**Source records**.
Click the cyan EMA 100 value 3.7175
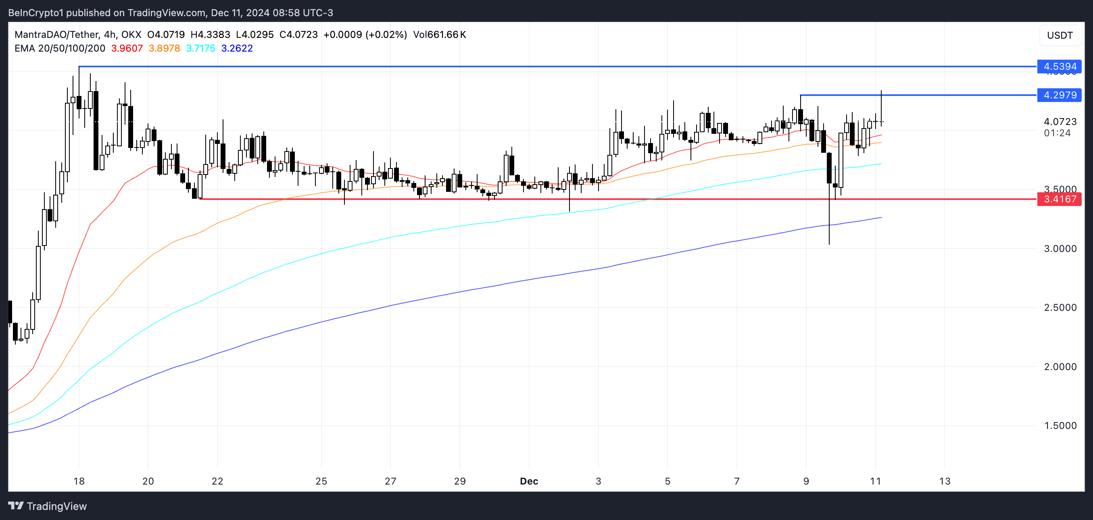click(x=201, y=48)
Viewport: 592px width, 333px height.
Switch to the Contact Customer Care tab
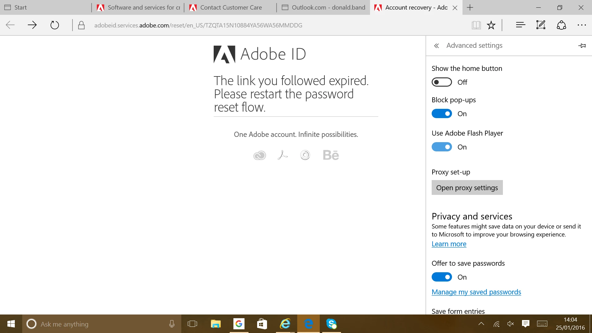coord(231,7)
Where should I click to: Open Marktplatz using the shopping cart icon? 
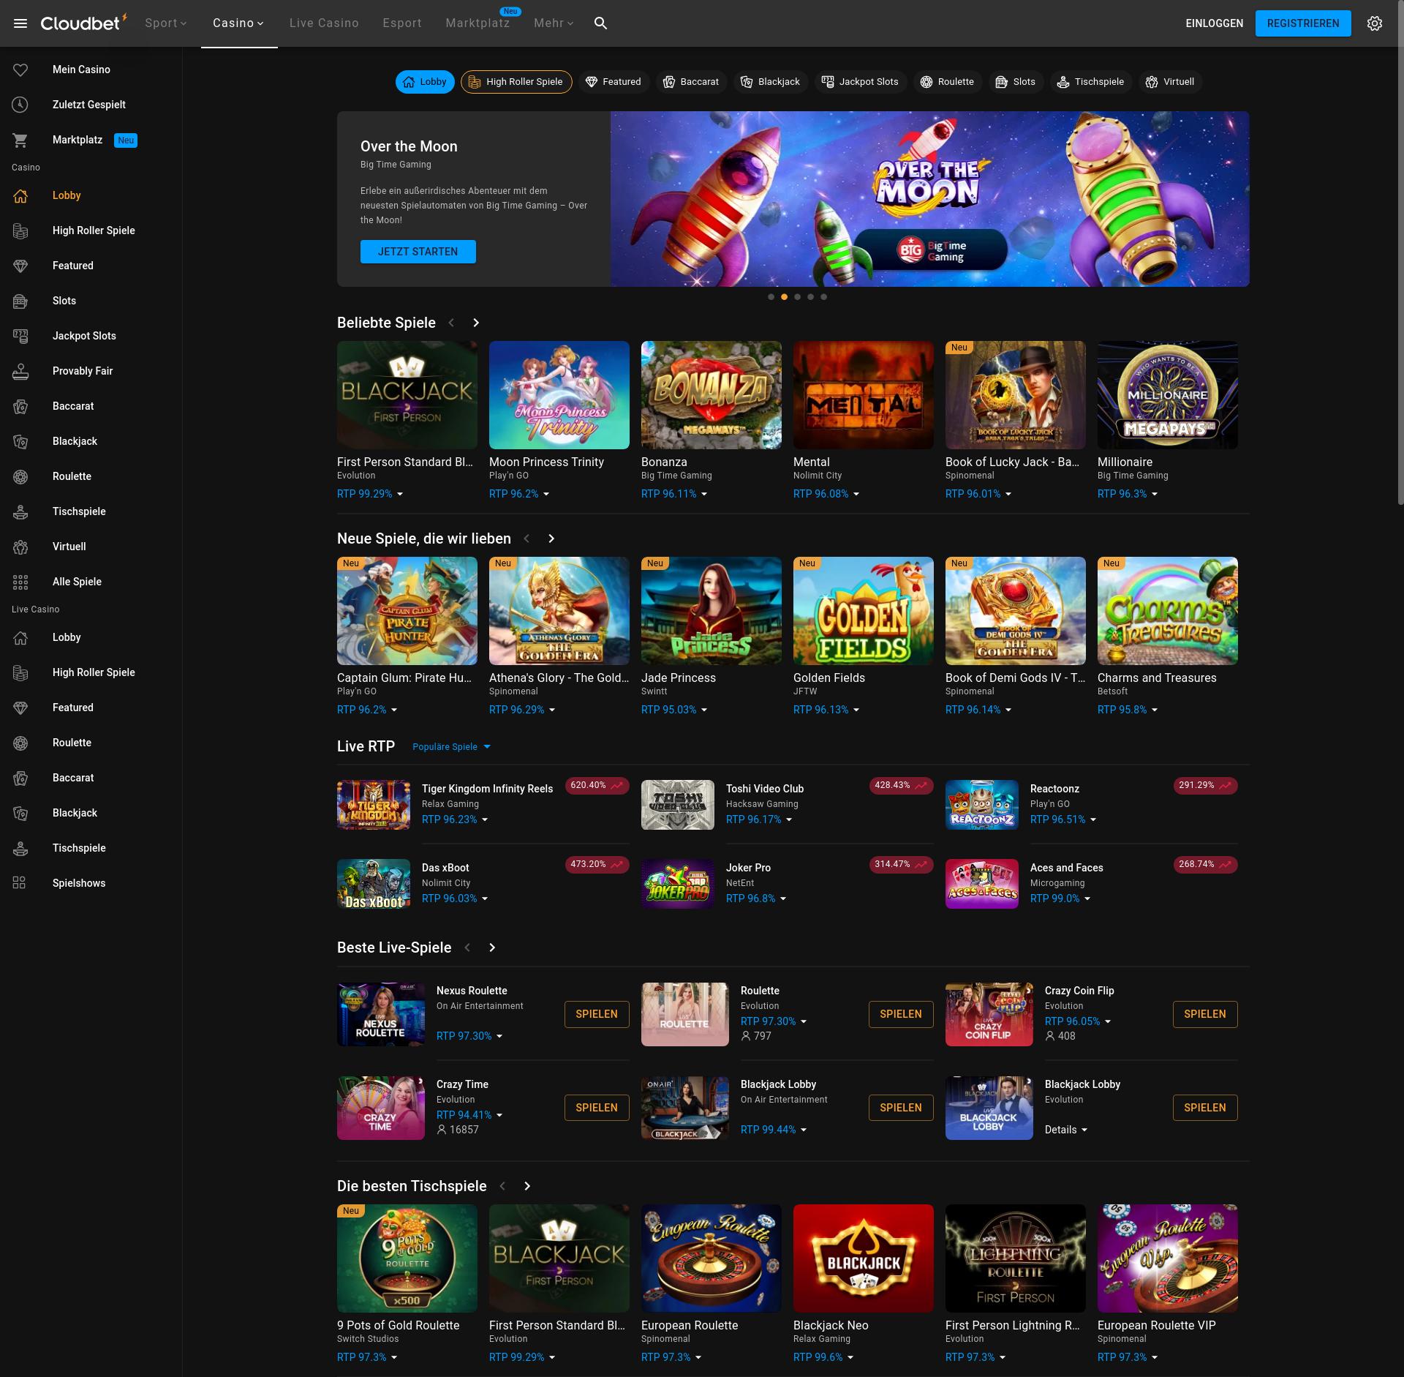point(20,140)
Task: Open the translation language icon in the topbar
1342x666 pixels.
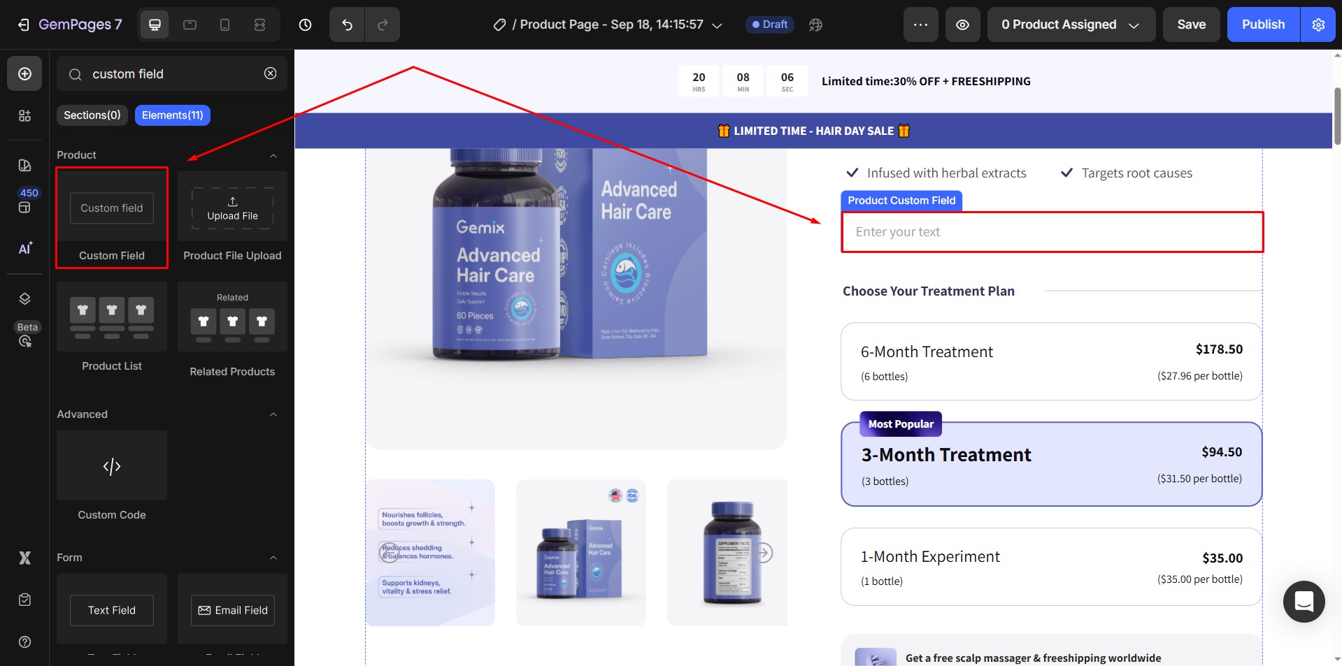Action: click(815, 24)

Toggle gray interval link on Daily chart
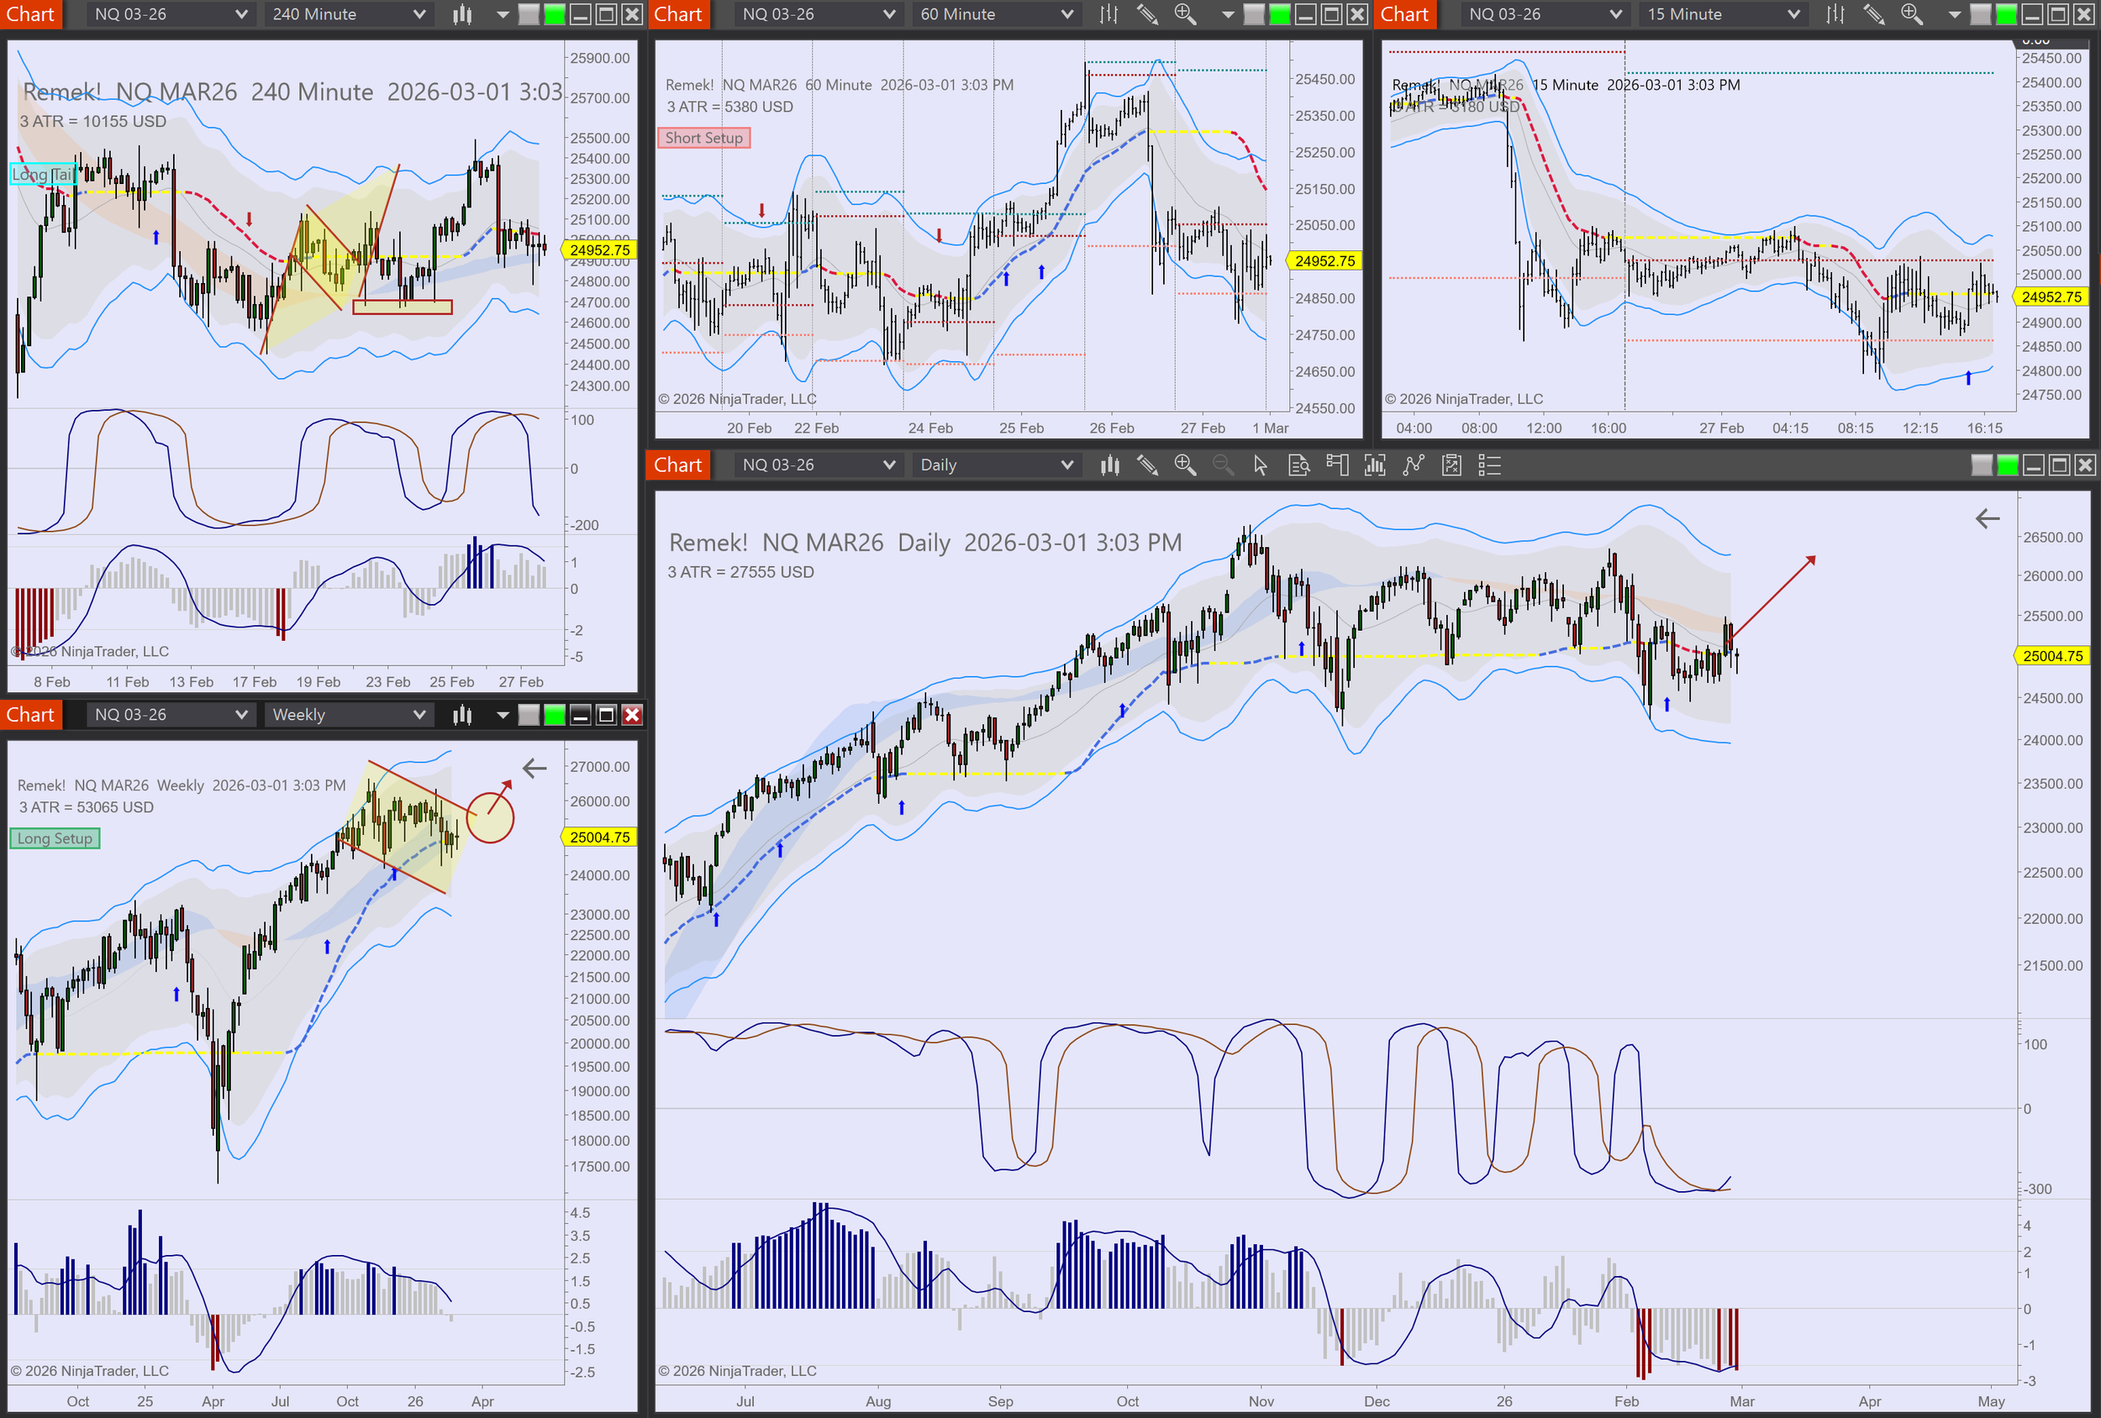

**Requirement**.
The full text of the data above, exact and without pictures, is what to return.

**Final answer**.
Click the cyan EMA 100 value 3.7175
click(x=201, y=48)
Viewport: 592px width, 333px height.
Switch to the Contact Customer Care tab
coord(231,7)
Where should I click to: Open Marktplatz using the shopping cart icon? 
point(20,140)
Task: Open the translation language icon in the topbar
1342x666 pixels.
Action: click(815, 24)

Toggle gray interval link on Daily chart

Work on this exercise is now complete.